::: RAW DATA :::

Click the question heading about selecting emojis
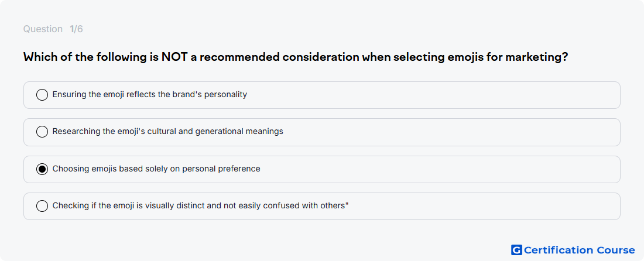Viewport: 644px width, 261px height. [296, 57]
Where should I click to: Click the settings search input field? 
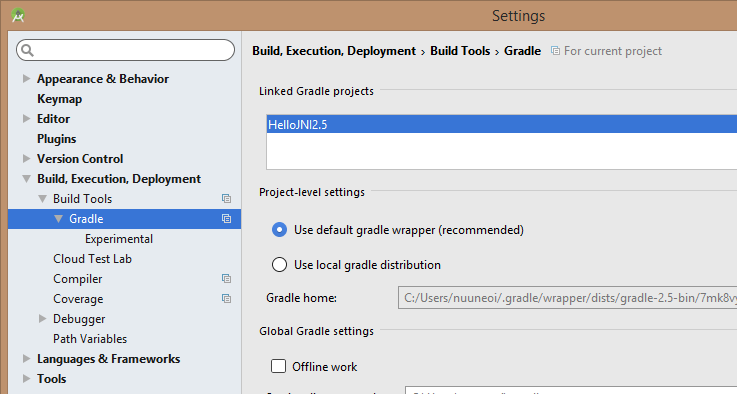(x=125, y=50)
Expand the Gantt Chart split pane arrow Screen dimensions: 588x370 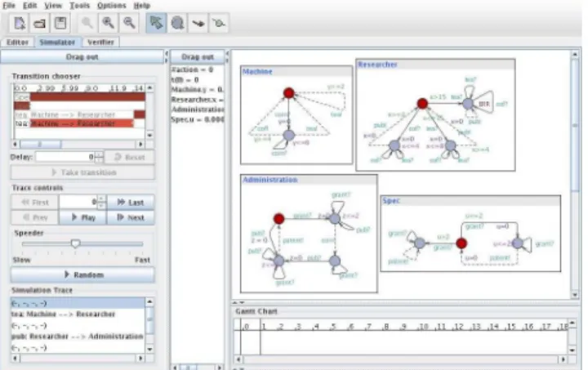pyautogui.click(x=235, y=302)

:::
::: RAW DATA :::

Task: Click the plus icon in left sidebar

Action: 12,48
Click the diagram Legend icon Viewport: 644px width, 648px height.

:::

* **WHAT YOU NEED TO DO**
Using the records above, restate word for word the lines from the one with "Task: Click the plus icon in left sidebar" through the one with "Click the diagram", both included.

* **WRITTEN RESPONSE**
Task: Click the plus icon in left sidebar

Action: 12,48
Click the diagram Legend icon Viewport: 644px width, 648px height.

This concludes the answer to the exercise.